_Document source_
Les vidanges de l'amour
Ainsi les garçons se branlent ensemble, font l'amour ou se provoquent. "Courage mon vieux, si tu veux me sucer vas-y, ça ne me dérange pas", lance Henri à François qui s'approche de son lit en pleine nuit. Ce dernier, alter ego du réalisateur, qui passa lui aussi par la case internat, comprend que son désir l'attire inexorablement du côté des hommes. "Je suis pédé", se répète-t-il face à un miroir dans une des scènes cultes du film.
Au centre de ces désirs masculins en ébullition, Maïté, la petite amie de François. La jeune femme attire Serge ("Quand tu me regardes, j'ai l'impression de voir ta tête entre mes jambes"), est courtisée par Henri et craint de se détacher de son amoureux. "Je t'aime François, car tu ne seras jamais un ennemi pour moi quoique tu fasses", lui dit-elle après le coming out du jeune homme. Elle aussi sent le monde trembler sous ses pieds, et le désir l'éloigner inexorablement de l'enfance. Tous approchent d'un point de bascule, qu'il s'agisse de leur sexualité ou de leur avenir. De l'aveu d'André Téchiné, les comédiens ont pu improviser et participer à la conception de leur personnage. En résulte l'expression de sentiments complexes, de contradictions internes interprétées avec naturel, loin des figures archétypales de certains personnages d'adolescents.

Enregistrements de texte et de pointage d'éléments:
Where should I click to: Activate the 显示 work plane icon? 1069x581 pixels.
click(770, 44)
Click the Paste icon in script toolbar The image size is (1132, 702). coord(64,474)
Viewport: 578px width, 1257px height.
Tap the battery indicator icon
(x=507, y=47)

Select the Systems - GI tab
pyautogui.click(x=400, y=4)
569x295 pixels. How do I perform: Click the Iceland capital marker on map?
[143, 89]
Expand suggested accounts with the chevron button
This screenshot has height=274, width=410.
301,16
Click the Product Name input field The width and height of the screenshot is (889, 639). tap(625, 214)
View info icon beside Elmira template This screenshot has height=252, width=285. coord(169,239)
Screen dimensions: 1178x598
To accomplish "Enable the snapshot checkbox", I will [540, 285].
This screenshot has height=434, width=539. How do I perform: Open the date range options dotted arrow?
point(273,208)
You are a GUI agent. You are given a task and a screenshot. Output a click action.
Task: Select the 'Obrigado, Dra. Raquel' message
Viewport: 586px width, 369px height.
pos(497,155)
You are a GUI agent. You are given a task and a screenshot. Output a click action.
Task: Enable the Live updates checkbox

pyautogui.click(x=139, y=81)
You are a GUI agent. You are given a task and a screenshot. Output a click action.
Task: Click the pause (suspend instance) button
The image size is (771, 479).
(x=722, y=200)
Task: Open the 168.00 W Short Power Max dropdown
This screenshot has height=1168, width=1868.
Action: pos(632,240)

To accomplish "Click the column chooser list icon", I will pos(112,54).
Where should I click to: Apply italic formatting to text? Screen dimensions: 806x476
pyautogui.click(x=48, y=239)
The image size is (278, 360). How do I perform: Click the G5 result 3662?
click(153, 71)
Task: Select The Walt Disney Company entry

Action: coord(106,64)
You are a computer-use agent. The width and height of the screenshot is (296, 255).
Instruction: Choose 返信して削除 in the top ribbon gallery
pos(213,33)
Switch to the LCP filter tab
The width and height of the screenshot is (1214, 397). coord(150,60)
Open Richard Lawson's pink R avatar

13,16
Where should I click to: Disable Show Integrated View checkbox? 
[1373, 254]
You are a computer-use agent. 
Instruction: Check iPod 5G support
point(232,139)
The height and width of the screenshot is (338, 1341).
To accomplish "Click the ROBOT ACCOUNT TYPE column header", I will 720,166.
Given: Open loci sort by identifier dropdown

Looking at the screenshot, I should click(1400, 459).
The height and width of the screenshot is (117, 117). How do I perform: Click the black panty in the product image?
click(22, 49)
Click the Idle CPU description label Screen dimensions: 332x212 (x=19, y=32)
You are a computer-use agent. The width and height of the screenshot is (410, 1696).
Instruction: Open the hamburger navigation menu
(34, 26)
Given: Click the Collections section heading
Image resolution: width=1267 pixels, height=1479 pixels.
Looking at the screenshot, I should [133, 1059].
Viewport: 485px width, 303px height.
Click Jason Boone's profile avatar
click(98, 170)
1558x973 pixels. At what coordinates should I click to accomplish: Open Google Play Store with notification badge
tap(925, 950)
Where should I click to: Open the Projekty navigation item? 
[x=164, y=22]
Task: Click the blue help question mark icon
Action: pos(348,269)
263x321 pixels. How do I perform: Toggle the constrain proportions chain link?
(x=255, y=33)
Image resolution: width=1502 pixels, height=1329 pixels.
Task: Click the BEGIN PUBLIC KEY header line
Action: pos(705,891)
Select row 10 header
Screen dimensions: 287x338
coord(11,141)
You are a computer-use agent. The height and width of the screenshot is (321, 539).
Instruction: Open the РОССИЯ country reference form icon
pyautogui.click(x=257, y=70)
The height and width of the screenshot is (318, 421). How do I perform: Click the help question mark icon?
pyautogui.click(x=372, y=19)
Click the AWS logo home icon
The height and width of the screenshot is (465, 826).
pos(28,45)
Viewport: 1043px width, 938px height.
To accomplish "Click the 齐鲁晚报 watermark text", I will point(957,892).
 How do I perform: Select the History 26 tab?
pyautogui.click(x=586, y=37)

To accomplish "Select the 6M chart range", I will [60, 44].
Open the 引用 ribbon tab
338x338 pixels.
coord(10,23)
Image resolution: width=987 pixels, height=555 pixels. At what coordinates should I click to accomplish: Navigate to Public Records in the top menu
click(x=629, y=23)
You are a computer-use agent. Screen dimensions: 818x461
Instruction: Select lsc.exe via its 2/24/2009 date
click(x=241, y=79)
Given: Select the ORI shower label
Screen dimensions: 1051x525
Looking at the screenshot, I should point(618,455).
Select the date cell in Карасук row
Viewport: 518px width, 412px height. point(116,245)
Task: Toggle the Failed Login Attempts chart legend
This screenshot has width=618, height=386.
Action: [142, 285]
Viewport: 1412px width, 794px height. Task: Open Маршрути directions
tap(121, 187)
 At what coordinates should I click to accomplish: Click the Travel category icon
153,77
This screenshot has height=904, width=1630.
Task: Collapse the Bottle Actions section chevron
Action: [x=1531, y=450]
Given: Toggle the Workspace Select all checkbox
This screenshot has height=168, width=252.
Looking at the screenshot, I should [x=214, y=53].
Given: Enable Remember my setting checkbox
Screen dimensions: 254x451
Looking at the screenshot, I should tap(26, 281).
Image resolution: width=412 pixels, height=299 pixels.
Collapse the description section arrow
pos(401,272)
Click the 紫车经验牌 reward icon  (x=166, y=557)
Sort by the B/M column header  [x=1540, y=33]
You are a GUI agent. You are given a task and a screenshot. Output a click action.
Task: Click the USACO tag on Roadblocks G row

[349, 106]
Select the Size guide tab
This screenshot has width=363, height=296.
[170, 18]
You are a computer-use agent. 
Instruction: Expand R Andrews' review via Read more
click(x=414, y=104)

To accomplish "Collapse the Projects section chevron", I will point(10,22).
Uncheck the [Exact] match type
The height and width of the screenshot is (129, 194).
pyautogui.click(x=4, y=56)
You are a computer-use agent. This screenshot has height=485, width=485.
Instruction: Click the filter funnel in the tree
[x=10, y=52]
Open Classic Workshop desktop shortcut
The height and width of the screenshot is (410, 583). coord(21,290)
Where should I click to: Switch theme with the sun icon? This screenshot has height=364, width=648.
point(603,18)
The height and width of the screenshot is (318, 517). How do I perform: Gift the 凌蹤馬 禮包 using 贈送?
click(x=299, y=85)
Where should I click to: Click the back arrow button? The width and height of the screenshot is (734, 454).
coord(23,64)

_Exercice écrit A_
Répondez brièvement à ces questions sur l'extrait consacré au film.
(i) Comment s'appelle la petite amie de François ?
(ii) Que se répète François face à un miroir ?
(iii) D'après André Téchiné, qu'ont pu faire les comédiens ?
_Exercice écrit B_
Ces affirmations concordent-elles avec l'extrait consacré au film ? Répondez par oui ou par non, en citant les mots décisifs de l'extrait.
(i) François est présenté comme l'alter ego du réalisateur.
(ii) Les comédiens ont dû suivre leur rôle sans pouvoir improviser.
(iii) Maïté dit à François qu'il ne sera jamais un ennemi pour elle.
_Exercice écrit C_
Recopiez sans aucune modification le passage de l'extrait consacré au film qui va de «Au centre de» jusqu'à «certains personnages d'adolescents.» inclus.
Pour répondre, appuyez-vous uniquement sur l'extrait consacré au film.

_Réponse A_
(i) Maïté.
(ii) « Je suis pédé ».
(iii) Ils ont pu improviser et participer à la conception de leur personnage.

_Réponse B_
(i) Oui : « Ce dernier, alter ego du réalisateur ».
(ii) Non : « les comédiens ont pu improviser et participer à la conception de leur personnage ».
(iii) Oui : « tu ne seras jamais un ennemi pour moi quoique tu fasses ».

_Réponse C_
Au centre de ces désirs masculins en ébullition, Maïté, la petite amie de François. La jeune femme attire Serge ("Quand tu me regardes, j'ai l'impression de voir ta tête entre mes jambes"), est courtisée par Henri et craint de se détacher de son amoureux. "Je t'aime François, car tu ne seras jamais un ennemi pour moi quoique tu fasses", lui dit-elle après le coming out du jeune homme. Elle aussi sent le monde trembler sous ses pieds, et le désir l'éloigner inexorablement de l'enfance. Tous approchent d'un point de bascule, qu'il s'agisse de leur sexualité ou de leur avenir. De l'aveu d'André Téchiné, les comédiens ont pu improviser et participer à la conception de leur personnage. En résulte l'expression de sentiments complexes, de contradictions internes interprétées avec naturel, loin des figures archétypales de certains personnages d'adolescents.